> PROMPT: Present every line of the material below as a Markdown table with the columns "Number" and "Entry", numbering the rows and omitting blank lines.

== RECORDS FOR THE TASK ==

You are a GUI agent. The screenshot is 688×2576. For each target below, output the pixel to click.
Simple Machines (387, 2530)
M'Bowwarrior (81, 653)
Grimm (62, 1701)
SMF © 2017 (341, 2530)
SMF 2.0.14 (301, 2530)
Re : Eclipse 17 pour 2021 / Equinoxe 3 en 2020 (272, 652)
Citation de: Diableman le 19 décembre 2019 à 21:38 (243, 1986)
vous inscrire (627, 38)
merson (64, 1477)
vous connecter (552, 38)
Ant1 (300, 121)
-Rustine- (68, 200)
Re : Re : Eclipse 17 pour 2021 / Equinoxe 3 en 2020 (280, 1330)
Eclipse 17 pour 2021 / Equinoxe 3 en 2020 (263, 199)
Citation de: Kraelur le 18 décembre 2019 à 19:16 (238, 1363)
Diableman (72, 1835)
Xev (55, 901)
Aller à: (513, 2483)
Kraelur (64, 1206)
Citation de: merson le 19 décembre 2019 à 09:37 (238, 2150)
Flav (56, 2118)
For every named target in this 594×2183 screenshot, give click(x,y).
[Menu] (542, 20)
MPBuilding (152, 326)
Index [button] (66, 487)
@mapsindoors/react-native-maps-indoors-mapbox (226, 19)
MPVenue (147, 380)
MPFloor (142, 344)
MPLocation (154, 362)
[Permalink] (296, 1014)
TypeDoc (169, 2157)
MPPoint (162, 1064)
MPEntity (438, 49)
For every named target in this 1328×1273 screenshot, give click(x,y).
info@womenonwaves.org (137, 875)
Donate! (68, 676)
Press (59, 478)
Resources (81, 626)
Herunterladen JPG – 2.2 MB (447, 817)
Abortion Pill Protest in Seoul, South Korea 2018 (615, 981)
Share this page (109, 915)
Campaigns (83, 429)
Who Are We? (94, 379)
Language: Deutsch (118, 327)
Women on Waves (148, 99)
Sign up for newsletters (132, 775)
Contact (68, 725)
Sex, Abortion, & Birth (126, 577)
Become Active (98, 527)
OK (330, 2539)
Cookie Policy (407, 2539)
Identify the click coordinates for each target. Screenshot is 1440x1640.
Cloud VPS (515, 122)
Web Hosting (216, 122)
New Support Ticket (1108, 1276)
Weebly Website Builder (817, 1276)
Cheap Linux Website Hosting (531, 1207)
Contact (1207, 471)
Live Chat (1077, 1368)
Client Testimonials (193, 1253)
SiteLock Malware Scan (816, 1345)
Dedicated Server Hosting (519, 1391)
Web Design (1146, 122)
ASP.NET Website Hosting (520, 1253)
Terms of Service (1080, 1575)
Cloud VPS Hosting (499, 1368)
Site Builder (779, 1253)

===

> SOLUTION TO THIS TASK:
| Number | Entry |
|---|---|
| 1 | You are a GUI agent. The screenshot is 688×2576. For each target below, output the pixel to click. |
| 2 | Simple Machines (387, 2530) |
| 3 | M'Bowwarrior (81, 653) |
| 4 | Grimm (62, 1701) |
| 5 | SMF © 2017 (341, 2530) |
| 6 | SMF 2.0.14 (301, 2530) |
| 7 | Re : Eclipse 17 pour 2021 / Equinoxe 3 en 2020 (272, 652) |
| 8 | Citation de: Diableman le 19 décembre 2019 à 21:38 (243, 1986) |
| 9 | vous inscrire (627, 38) |
| 10 | merson (64, 1477) |
| 11 | vous connecter (552, 38) |
| 12 | Ant1 (300, 121) |
| 13 | -Rustine- (68, 200) |
| 14 | Re : Re : Eclipse 17 pour 2021 / Equinoxe 3 en 2020 (280, 1330) |
| 15 | Eclipse 17 pour 2021 / Equinoxe 3 en 2020 (263, 199) |
| 16 | Citation de: Kraelur le 18 décembre 2019 à 19:16 (238, 1363) |
| 17 | Diableman (72, 1835) |
| 18 | Xev (55, 901) |
| 19 | Aller à: (513, 2483) |
| 20 | Kraelur (64, 1206) |
| 21 | Citation de: merson le 19 décembre 2019 à 09:37 (238, 2150) |
| 22 | Flav (56, 2118) |
| 23 | For every named target in this 594×2183 screenshot, give click(x,y). |
| 24 | [Menu] (542, 20) |
| 25 | MPBuilding (152, 326) |
| 26 | Index [button] (66, 487) |
| 27 | @mapsindoors/react-native-maps-indoors-mapbox (226, 19) |
| 28 | MPVenue (147, 380) |
| 29 | MPFloor (142, 344) |
| 30 | MPLocation (154, 362) |
| 31 | [Permalink] (296, 1014) |
| 32 | TypeDoc (169, 2157) |
| 33 | MPPoint (162, 1064) |
| 34 | MPEntity (438, 49) |
| 35 | For every named target in this 1328×1273 screenshot, give click(x,y). |
| 36 | info@womenonwaves.org (137, 875) |
| 37 | Donate! (68, 676) |
| 38 | Press (59, 478) |
| 39 | Resources (81, 626) |
| 40 | Herunterladen JPG – 2.2 MB (447, 817) |
| 41 | Abortion Pill Protest in Seoul, South Korea 2018 (615, 981) |
| 42 | Share this page (109, 915) |
| 43 | Campaigns (83, 429) |
| 44 | Who Are We? (94, 379) |
| 45 | Language: Deutsch (118, 327) |
| 46 | Women on Waves (148, 99) |
| 47 | Sign up for newsletters (132, 775) |
| 48 | Contact (68, 725) |
| 49 | Sex, Abortion, & Birth (126, 577) |
| 50 | Become Active (98, 527) |
| 51 | OK (330, 2539) |
| 52 | Cookie Policy (407, 2539) |
| 53 | Identify the click coordinates for each target. Screenshot is 1440x1640. |
| 54 | Cloud VPS (515, 122) |
| 55 | Web Hosting (216, 122) |
| 56 | New Support Ticket (1108, 1276) |
| 57 | Weebly Website Builder (817, 1276) |
| 58 | Cheap Linux Website Hosting (531, 1207) |
| 59 | Contact (1207, 471) |
| 60 | Live Chat (1077, 1368) |
| 61 | Client Testimonials (193, 1253) |
| 62 | SiteLock Malware Scan (816, 1345) |
| 63 | Dedicated Server Hosting (519, 1391) |
| 64 | Web Design (1146, 122) |
| 65 | ASP.NET Website Hosting (520, 1253) |
| 66 | Terms of Service (1080, 1575) |
| 67 | Cloud VPS Hosting (499, 1368) |
| 68 | Site Builder (779, 1253) |